• [How to complete this task]:
Keep the text of the data exactly as it is and omit each picture from the copy.

--- Provided data Enclosed Below ---

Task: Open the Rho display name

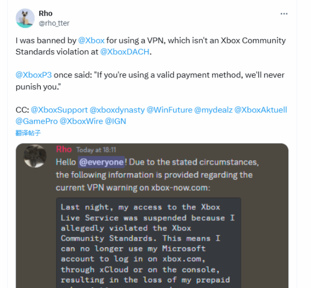Action: (x=46, y=14)
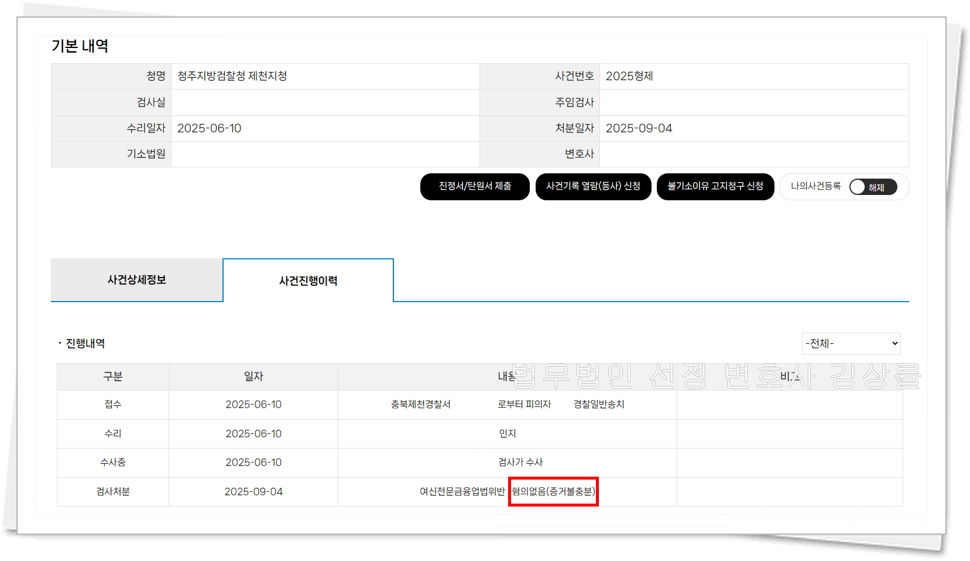Click the 인지 content in 수리 row
This screenshot has height=561, width=970.
tap(507, 434)
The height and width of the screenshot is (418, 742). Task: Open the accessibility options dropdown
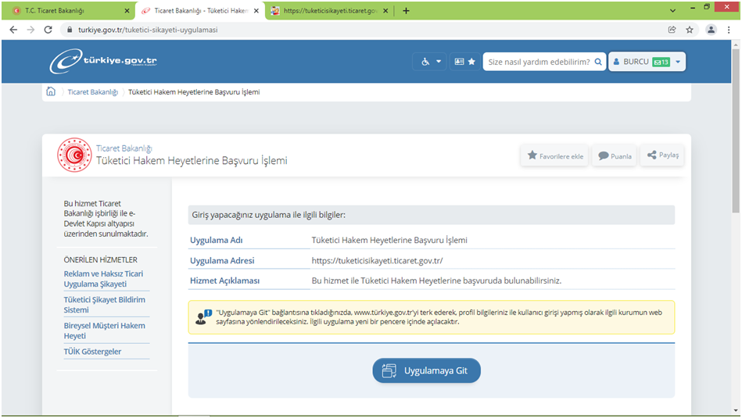tap(429, 62)
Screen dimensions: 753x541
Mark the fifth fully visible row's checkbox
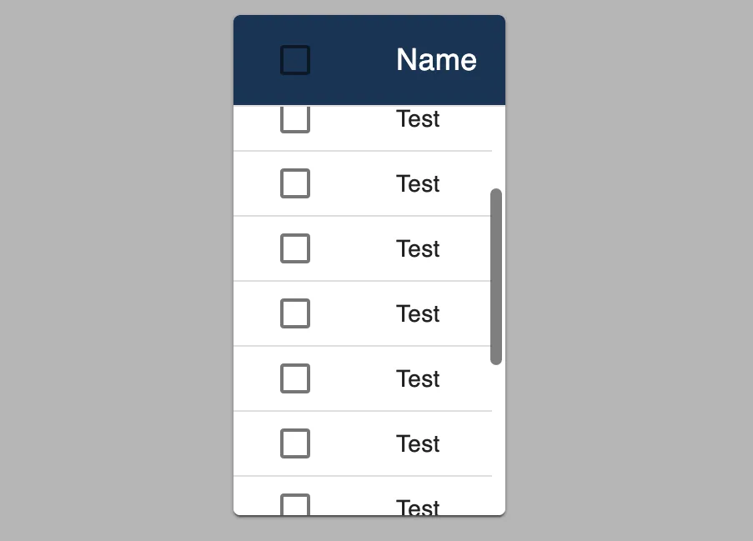click(295, 443)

--- End of Enclosed Provided data ---

• [Completed task]:
Task: Open the Rho display name

Action: (x=46, y=14)
Click the 인지 content in 수리 row
This screenshot has height=561, width=970.
tap(507, 434)
The height and width of the screenshot is (418, 742). Task: Open the accessibility options dropdown
tap(429, 62)
Screen dimensions: 753x541
Mark the fifth fully visible row's checkbox
click(295, 443)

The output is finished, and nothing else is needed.